MATERIAL FOR THIS TASK -

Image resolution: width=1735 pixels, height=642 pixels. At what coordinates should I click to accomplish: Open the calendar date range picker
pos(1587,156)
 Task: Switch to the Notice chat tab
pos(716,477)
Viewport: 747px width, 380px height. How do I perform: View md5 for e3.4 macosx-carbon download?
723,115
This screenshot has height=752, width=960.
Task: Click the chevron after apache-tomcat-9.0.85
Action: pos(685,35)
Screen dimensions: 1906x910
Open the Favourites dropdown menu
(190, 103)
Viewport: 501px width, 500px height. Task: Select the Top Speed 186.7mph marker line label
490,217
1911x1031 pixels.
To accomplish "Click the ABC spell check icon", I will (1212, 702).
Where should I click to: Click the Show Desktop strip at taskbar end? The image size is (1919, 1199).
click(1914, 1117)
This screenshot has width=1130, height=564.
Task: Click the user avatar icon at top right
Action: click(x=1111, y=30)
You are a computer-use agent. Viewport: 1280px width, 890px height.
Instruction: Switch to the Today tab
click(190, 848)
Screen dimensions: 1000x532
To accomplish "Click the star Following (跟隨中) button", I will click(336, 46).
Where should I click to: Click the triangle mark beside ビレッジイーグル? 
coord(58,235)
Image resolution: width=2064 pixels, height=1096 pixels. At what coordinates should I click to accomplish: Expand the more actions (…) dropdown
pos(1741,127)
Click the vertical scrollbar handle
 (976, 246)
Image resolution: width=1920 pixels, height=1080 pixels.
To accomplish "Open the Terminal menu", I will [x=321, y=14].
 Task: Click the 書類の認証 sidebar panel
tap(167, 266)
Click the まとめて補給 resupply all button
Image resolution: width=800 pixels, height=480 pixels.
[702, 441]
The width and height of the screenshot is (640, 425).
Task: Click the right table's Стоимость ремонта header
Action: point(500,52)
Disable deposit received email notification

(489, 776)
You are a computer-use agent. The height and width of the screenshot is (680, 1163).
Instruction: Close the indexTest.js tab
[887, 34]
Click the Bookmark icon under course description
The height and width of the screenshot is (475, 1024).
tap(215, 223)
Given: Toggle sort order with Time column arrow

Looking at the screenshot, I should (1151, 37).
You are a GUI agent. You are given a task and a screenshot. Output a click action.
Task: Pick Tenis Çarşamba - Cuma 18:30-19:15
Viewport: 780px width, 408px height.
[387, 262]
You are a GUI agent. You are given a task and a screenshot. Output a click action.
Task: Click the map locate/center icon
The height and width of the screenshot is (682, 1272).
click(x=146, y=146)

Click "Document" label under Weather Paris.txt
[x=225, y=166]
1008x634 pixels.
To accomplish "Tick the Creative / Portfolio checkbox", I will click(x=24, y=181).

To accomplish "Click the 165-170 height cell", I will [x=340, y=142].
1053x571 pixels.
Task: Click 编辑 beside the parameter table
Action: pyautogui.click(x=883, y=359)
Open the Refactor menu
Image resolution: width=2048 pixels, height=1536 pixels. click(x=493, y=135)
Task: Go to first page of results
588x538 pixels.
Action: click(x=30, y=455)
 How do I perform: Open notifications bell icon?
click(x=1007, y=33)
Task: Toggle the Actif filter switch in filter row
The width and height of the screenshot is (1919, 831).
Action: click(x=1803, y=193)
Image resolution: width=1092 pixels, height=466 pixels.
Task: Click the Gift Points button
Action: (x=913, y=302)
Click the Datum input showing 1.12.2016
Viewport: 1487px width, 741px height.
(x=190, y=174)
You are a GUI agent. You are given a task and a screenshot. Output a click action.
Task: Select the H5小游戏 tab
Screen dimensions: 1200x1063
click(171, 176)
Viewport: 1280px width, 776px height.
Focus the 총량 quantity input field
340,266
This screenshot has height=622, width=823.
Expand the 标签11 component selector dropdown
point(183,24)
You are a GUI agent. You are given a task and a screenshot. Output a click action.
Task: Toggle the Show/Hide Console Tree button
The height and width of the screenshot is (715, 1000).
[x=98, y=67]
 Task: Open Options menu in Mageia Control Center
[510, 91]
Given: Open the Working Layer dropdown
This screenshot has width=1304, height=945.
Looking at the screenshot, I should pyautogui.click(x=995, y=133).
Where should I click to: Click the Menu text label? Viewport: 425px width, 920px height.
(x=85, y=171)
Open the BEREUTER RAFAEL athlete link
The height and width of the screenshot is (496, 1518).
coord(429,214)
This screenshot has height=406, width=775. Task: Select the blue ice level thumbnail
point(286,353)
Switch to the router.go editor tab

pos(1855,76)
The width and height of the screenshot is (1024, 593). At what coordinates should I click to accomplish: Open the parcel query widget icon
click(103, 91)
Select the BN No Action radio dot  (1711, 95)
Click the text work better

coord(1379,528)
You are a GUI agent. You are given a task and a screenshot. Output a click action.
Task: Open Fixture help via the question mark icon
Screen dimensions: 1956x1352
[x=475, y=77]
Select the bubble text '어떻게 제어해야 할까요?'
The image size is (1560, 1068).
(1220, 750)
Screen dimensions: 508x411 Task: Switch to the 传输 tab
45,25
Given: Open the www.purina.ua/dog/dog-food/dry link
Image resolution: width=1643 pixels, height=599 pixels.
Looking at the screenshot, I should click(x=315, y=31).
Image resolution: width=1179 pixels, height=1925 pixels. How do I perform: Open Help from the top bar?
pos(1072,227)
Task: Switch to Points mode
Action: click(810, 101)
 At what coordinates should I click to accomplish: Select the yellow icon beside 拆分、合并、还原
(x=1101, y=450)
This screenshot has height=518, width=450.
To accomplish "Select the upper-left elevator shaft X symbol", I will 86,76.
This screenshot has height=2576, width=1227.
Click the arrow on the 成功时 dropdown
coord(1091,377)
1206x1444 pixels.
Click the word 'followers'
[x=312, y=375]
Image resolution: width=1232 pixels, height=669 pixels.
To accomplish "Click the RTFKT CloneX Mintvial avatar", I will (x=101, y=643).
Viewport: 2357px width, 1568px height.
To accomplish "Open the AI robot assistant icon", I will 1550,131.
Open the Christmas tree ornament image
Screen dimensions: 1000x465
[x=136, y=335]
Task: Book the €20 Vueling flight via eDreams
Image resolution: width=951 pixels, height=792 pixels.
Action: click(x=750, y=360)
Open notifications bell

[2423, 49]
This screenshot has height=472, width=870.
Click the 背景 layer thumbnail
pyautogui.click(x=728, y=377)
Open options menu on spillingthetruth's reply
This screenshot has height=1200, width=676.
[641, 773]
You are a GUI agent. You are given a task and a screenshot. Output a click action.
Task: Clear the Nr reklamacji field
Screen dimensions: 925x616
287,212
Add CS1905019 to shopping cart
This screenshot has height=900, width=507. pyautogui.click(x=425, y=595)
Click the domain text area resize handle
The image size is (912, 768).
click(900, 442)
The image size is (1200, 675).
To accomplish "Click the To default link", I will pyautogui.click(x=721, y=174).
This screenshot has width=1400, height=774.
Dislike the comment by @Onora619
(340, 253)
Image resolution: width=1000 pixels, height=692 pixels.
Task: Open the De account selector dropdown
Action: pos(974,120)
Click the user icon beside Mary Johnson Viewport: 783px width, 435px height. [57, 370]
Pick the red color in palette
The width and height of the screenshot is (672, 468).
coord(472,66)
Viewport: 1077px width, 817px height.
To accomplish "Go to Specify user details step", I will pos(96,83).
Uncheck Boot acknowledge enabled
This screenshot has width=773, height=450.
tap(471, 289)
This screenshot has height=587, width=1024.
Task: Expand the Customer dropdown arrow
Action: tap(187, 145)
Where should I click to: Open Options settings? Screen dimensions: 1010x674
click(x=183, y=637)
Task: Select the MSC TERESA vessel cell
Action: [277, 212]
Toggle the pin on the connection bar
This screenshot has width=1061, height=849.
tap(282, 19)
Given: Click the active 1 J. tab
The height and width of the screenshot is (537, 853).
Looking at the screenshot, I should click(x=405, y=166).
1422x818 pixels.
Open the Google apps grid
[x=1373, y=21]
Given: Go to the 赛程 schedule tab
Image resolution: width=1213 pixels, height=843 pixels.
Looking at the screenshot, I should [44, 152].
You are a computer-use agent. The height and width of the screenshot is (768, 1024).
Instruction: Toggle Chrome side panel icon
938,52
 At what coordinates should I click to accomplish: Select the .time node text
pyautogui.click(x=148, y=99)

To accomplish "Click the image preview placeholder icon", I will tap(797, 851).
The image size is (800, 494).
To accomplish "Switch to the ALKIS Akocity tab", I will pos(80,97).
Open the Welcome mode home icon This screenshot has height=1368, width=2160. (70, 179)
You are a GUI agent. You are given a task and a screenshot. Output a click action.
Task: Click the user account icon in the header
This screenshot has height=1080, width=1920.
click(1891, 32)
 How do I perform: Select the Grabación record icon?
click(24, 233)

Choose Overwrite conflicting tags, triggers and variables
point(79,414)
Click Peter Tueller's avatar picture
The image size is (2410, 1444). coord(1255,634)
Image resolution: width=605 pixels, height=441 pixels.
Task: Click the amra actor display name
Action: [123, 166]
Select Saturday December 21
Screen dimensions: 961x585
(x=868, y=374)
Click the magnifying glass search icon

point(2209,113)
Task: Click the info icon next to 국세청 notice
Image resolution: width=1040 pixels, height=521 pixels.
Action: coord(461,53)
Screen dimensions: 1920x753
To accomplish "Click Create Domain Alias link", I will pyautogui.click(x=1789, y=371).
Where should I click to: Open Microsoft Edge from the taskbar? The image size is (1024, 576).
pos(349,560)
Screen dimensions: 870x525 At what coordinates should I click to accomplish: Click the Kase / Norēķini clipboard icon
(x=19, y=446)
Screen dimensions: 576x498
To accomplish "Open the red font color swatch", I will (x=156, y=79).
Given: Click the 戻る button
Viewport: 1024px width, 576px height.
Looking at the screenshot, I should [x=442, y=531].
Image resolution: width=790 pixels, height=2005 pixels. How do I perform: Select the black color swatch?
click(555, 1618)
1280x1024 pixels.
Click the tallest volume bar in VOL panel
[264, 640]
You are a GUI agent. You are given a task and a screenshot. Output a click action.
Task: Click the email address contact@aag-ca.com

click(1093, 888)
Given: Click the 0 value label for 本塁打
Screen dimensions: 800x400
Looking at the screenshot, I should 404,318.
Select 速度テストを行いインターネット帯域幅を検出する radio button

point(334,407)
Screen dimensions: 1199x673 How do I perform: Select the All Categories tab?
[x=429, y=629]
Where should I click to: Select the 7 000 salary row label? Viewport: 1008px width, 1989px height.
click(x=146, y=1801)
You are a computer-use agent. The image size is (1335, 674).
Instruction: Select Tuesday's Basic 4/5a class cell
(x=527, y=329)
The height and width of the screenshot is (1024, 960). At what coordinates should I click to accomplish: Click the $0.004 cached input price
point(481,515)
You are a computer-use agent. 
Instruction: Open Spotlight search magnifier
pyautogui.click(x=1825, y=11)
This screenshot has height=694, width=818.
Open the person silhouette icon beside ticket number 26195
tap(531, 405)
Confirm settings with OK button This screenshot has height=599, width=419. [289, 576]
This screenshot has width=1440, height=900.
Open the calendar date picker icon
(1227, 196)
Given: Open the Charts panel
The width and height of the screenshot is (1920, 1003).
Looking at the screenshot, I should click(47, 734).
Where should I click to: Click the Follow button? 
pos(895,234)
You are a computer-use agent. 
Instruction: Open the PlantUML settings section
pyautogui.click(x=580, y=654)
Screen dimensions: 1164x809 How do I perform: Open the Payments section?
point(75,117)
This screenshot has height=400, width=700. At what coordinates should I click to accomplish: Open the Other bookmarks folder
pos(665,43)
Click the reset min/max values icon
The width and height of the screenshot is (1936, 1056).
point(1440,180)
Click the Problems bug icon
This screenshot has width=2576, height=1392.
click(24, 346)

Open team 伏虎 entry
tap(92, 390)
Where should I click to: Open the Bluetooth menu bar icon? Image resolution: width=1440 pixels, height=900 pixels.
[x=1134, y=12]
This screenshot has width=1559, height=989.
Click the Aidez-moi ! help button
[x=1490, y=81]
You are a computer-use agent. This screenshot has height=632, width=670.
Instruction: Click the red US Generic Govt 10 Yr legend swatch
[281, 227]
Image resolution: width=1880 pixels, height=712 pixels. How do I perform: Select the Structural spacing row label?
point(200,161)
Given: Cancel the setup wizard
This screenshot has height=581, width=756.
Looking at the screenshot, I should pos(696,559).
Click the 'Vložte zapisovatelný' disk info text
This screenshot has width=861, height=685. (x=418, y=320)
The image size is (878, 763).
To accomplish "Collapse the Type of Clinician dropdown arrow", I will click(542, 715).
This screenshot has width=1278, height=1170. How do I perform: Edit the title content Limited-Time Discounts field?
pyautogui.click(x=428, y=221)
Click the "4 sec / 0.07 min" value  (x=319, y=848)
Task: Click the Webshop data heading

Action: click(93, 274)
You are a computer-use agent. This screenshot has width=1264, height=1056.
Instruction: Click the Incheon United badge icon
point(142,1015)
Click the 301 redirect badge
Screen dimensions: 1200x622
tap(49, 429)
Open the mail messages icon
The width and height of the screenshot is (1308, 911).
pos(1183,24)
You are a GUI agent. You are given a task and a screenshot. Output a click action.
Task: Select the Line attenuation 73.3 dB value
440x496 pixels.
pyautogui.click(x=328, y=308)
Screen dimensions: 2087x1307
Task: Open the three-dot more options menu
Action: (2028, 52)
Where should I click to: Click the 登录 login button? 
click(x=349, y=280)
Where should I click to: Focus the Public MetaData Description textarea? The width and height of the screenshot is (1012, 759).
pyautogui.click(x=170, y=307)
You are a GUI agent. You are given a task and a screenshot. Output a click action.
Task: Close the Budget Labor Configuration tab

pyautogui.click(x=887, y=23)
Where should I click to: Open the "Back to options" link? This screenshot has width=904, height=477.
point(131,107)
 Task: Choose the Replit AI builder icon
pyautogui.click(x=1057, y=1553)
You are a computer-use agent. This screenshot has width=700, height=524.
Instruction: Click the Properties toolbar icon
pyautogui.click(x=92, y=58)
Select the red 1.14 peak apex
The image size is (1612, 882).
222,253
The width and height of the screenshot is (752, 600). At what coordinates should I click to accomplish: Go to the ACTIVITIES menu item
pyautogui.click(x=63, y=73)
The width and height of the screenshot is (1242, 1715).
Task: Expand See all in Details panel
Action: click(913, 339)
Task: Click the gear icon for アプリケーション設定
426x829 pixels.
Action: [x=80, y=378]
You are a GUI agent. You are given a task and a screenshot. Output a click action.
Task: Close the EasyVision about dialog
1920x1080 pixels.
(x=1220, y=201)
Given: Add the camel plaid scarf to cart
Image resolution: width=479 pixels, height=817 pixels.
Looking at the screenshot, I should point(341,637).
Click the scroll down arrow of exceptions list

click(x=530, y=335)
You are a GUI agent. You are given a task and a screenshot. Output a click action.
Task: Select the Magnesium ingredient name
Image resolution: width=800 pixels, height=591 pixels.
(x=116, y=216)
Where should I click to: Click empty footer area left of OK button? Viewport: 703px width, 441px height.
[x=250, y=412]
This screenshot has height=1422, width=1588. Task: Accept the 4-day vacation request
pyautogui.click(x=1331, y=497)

PROBLEM STATEMENT -
Copy out the items above word for word, starting at the line that contains "Task: Go to first page of results" and ending at the line that contains "coord(429,214)", with both of those lines included.

FULL SOLUTION -
Task: Go to first page of results
588x538 pixels.
Action: click(x=30, y=455)
 How do I perform: Open notifications bell icon?
click(x=1007, y=33)
Task: Toggle the Actif filter switch in filter row
The width and height of the screenshot is (1919, 831).
Action: click(x=1803, y=193)
Image resolution: width=1092 pixels, height=466 pixels.
Task: Click the Gift Points button
Action: (x=913, y=302)
Click the Datum input showing 1.12.2016
Viewport: 1487px width, 741px height.
(x=190, y=174)
You are a GUI agent. You are given a task and a screenshot. Output a click action.
Task: Select the H5小游戏 tab
Screen dimensions: 1200x1063
click(171, 176)
Viewport: 1280px width, 776px height.
Focus the 총량 quantity input field
340,266
This screenshot has height=622, width=823.
Expand the 标签11 component selector dropdown
point(183,24)
You are a GUI agent. You are given a task and a screenshot. Output a click action.
Task: Toggle the Show/Hide Console Tree button
The height and width of the screenshot is (715, 1000).
[x=98, y=67]
 Task: Open Options menu in Mageia Control Center
[510, 91]
Given: Open the Working Layer dropdown
This screenshot has width=1304, height=945.
Looking at the screenshot, I should pyautogui.click(x=995, y=133).
Where should I click to: Click the Menu text label? Viewport: 425px width, 920px height.
(x=85, y=171)
Open the BEREUTER RAFAEL athlete link
The height and width of the screenshot is (496, 1518).
coord(429,214)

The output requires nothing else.